Boy, is it hot, and it isn’t even the worst of it yet. Heat wave in NYC…
Last Saturday, saw “Pirates of the Caribbean: Dead Man’s Chest.” If you’re a Johnny Depp fan, you’ll be delighted. Personally, I thought that Stellan Saarsgaard, Bill Nighy and Jonathan Price, as talented actors (of non-action/special effects movies), would’ve deserved some more scenes (or, in Nighy’s case, scenes where the CGI tentacles wouldn’t have to mar his face). The movie had action, more action, and lots of action. Can be annoying. And quite long. (2:30). And, it’ll be a year before we get the resolution (the sequel will presumably answer all questions). Ah, well.
The Final Solution, by Michael Chabon. A novella wherein the retired Sherlock Holmes is confronted by the second World War and the Holocaust. The mysterious numbers, a sad boy, and the England that will never be the same again. I liked the writing and the richness.
The Betrothed by Alessandro Manzoni. An early Italian historical novel. The betrothed 16th century Italian couple. An Italy in conflict. Plague. Famine. War. Many meandering pages (if you read early English novels – Moll Flanders, or others of the 18th Century), you’ll have felt like you’ve seen it before, but this is a book that apparently influenced Italian literature since. It’s okay reading.
Back to feeling broiled…
Today’s Asian American Films included the Music Video Contest, which was a collection of videos made by APA’s this past year. My favorite was the Chemical Brothers (video at YouTube), which cleverly integrates a Sunday afternoon Shaolin chop-socky movie.
In between was a food interlude at Souen, a macrobiotic place down the street. It’s been there 30 years, and it still provides skillful food. We had our benchmark Chirachi-zuchi dish, which consisted of eel, salmon, and chopped tuna on a bed of brown rice and an assortment of veggies. The best part was the Japanese pickles that were used to keep up the salmon teepee in the center of the plate – so crisp and refreshing!
Afterwards, it was Colma – the Musical. The Musical Motion Picture genre makes a comeback – it’s something like a cross between Rent and Grease, set in the town of Colma, which is to San Francisco as Elizabeth is to New York – across a bay, sparsely inhabited, and full of cemetaries. The lead trio spend their post-high school lives figuring out whether they want to stay home to make their lives or to go on elsewhere. The music is catchy and infectious. There were a few technical problems by the theater when we saw it, so catch it when it comes out generally this September.

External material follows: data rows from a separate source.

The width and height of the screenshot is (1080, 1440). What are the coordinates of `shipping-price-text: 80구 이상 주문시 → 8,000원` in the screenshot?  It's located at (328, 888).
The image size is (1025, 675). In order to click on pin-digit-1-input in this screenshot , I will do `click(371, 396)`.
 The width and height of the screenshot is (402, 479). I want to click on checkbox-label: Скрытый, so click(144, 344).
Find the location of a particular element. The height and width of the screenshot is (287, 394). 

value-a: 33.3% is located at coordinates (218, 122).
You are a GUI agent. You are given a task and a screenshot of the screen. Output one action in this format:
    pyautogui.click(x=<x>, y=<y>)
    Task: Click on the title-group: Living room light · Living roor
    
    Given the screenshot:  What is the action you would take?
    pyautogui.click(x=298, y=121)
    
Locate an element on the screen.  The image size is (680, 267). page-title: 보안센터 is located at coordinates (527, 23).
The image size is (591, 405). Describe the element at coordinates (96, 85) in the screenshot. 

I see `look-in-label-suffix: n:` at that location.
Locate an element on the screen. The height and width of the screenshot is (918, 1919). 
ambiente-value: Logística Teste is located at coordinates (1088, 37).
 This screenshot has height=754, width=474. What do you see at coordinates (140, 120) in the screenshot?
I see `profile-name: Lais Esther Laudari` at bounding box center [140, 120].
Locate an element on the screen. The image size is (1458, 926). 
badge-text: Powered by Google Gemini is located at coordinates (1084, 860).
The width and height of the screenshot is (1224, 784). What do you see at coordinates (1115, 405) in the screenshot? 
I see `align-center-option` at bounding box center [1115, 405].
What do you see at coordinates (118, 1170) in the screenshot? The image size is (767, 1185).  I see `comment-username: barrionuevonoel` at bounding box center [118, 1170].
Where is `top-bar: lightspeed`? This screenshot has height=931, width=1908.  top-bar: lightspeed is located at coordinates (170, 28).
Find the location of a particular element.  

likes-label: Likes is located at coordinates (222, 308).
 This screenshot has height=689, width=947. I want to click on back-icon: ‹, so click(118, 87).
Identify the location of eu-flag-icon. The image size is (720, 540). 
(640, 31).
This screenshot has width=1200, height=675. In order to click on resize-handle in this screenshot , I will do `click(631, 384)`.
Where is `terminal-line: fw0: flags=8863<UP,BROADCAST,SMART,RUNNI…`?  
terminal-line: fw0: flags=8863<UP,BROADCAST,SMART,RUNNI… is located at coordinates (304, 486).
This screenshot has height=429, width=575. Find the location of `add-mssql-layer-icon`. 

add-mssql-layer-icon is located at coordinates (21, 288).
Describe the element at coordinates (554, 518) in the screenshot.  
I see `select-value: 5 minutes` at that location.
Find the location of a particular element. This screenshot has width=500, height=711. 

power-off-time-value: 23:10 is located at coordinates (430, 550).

The night was capped off at the afterparty at Parkside Lounge with the Riding Motors Records Magic Mic Experience. The concept: original flavor karaoke — instead of bouncing balls and random bit actors strolling along beaches, you have a complete 10 – member superband backing you up. Need a horn section – they got it. Bongos – check. I played backup singer on Weezer’s Say It Aint So, and it’s really a completely different experience – so much of a thrill! The song list is only about 50 songs, but that is more than enough for an evening of wild entertainment. If you ever have the chance, grab the mic.